**Brief**
For the data that follows, print the line with "This screenshot has height=469, width=811.", the line with "This screenshot has width=225, height=150.", and all lines between them, exactly as they stand. Omit pictures and add nothing.

**Data section**
++++++++++++++++++++

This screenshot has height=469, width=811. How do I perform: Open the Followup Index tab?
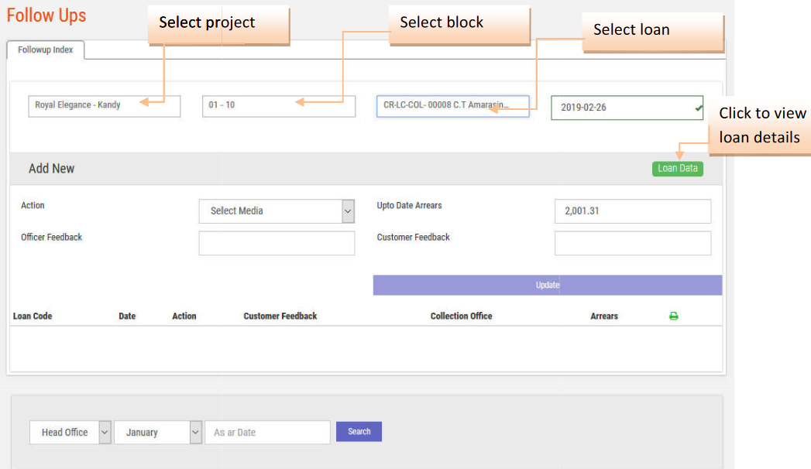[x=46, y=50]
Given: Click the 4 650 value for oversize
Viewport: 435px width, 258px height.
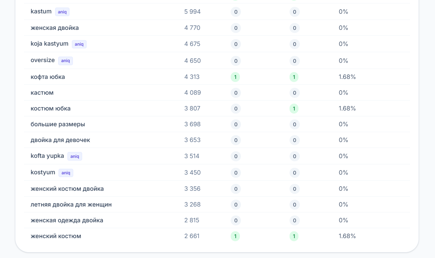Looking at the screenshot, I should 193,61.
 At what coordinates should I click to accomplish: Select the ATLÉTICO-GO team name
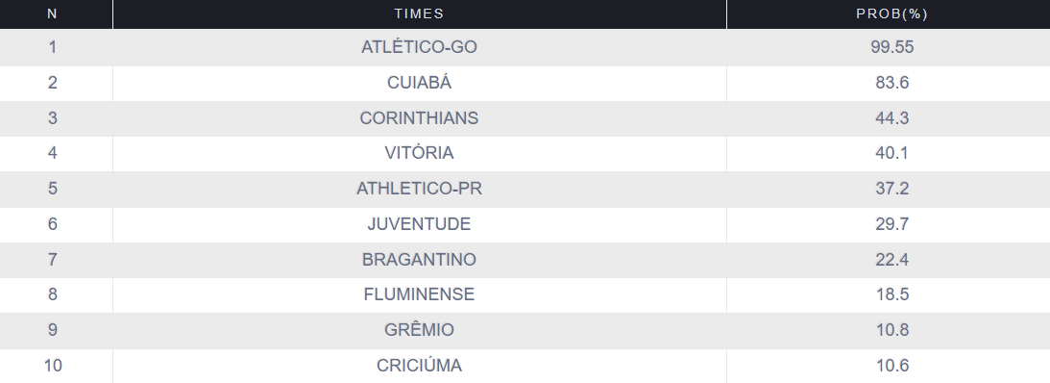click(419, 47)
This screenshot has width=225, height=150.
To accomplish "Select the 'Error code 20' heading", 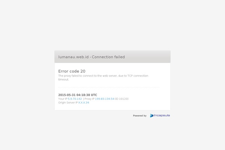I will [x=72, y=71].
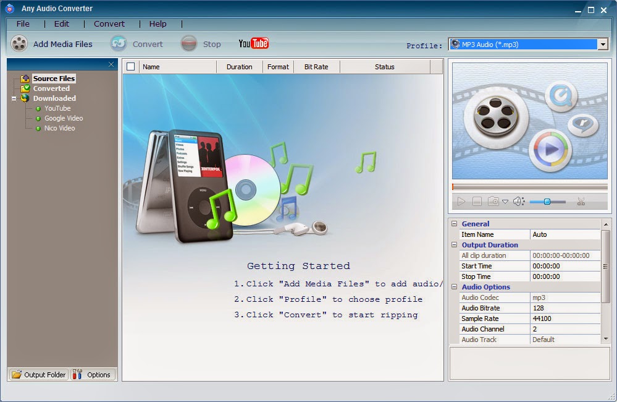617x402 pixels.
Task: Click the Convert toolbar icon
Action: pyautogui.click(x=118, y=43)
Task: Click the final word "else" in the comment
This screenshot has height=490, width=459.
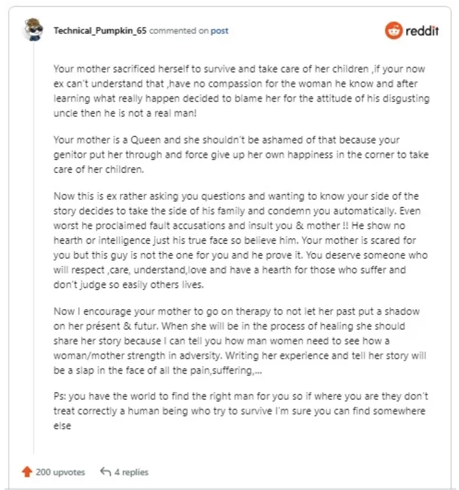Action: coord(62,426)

++++++++++++++++++++

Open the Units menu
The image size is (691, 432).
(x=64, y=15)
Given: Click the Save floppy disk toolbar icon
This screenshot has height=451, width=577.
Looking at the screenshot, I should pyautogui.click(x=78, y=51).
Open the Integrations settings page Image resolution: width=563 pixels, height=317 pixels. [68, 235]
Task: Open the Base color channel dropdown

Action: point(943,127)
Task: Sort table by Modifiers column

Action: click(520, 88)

++++++++++++++++++++

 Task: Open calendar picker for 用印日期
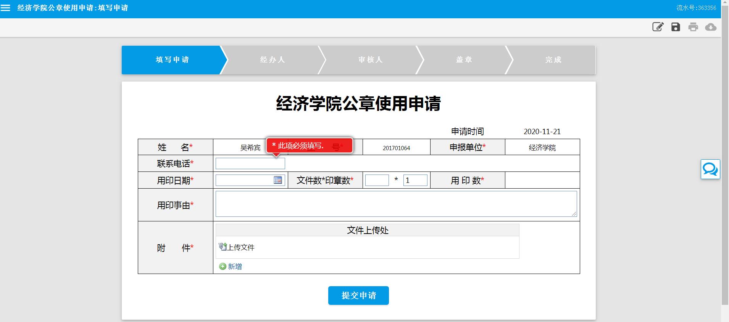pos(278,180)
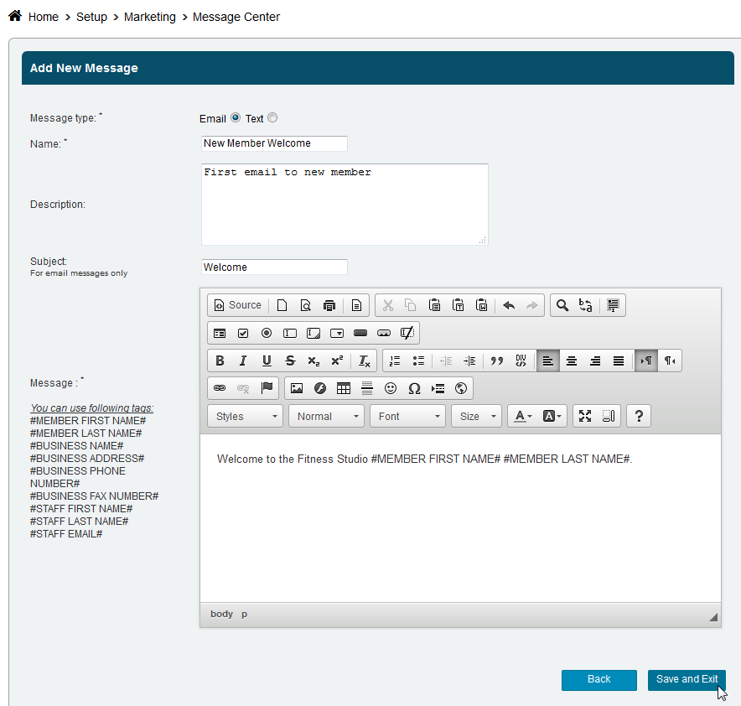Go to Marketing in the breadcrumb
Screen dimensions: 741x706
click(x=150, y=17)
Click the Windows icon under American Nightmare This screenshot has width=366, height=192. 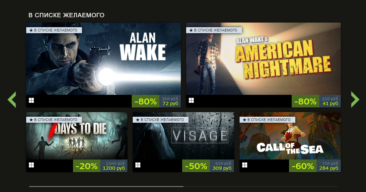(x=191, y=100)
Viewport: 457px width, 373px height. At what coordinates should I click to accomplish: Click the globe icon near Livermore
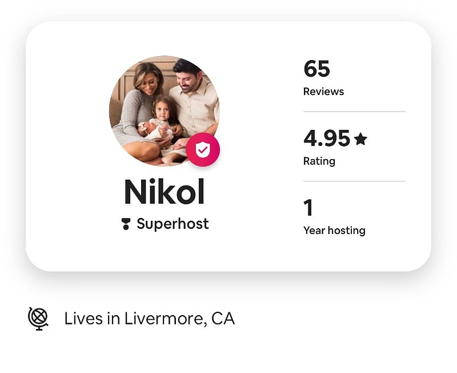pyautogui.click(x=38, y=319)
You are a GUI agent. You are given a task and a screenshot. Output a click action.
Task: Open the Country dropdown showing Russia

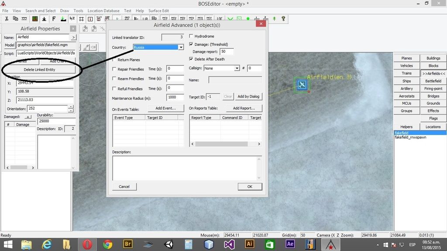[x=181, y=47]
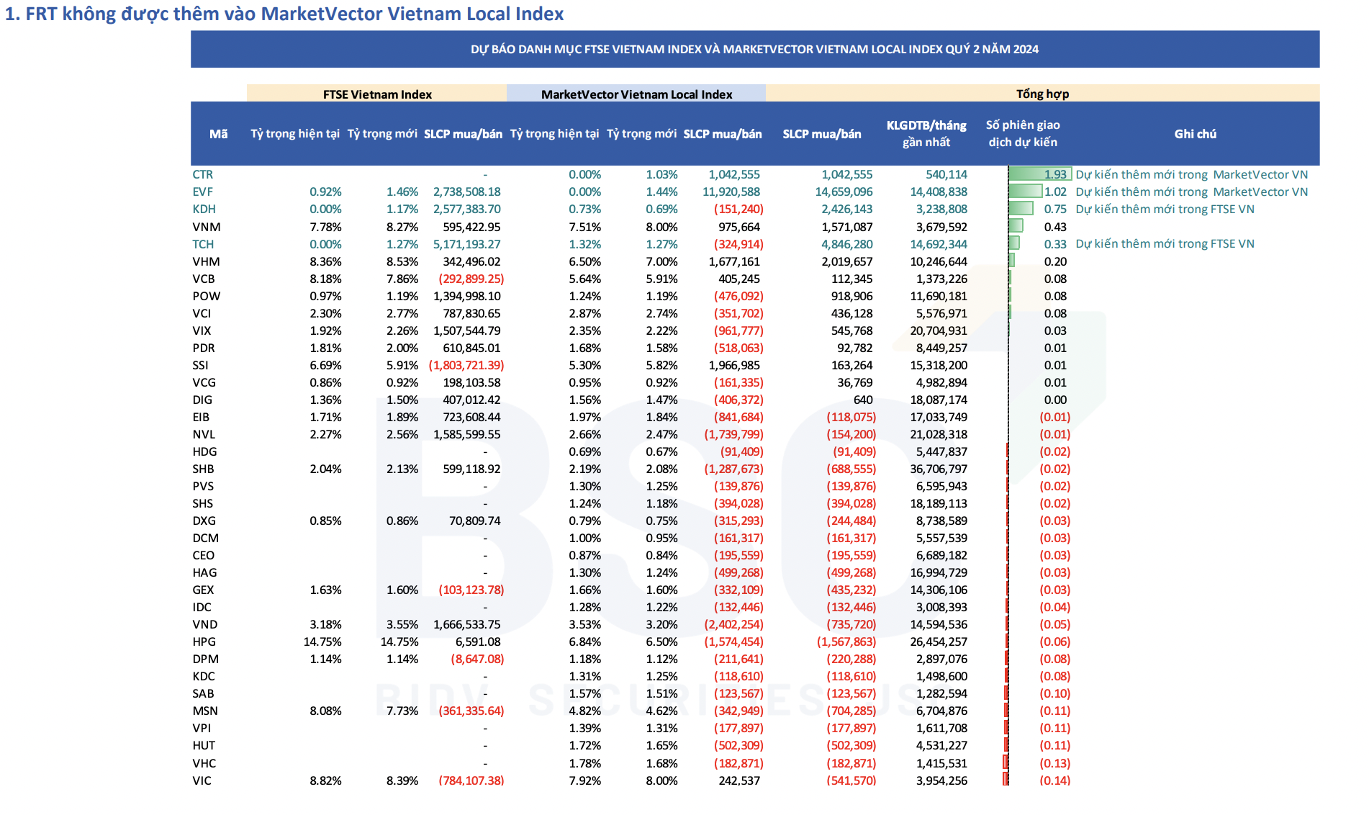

++++++++++++++++++++

**Exercise output**
This screenshot has height=469, width=811. How do I perform: Open the Followup Index tab?
[x=46, y=50]
Given: Click the 4 650 value for oversize
Viewport: 435px width, 258px height.
Looking at the screenshot, I should 193,61.
 At what coordinates should I click to accomplish: Select the ATLÉTICO-GO team name
click(419, 47)
This screenshot has width=225, height=150.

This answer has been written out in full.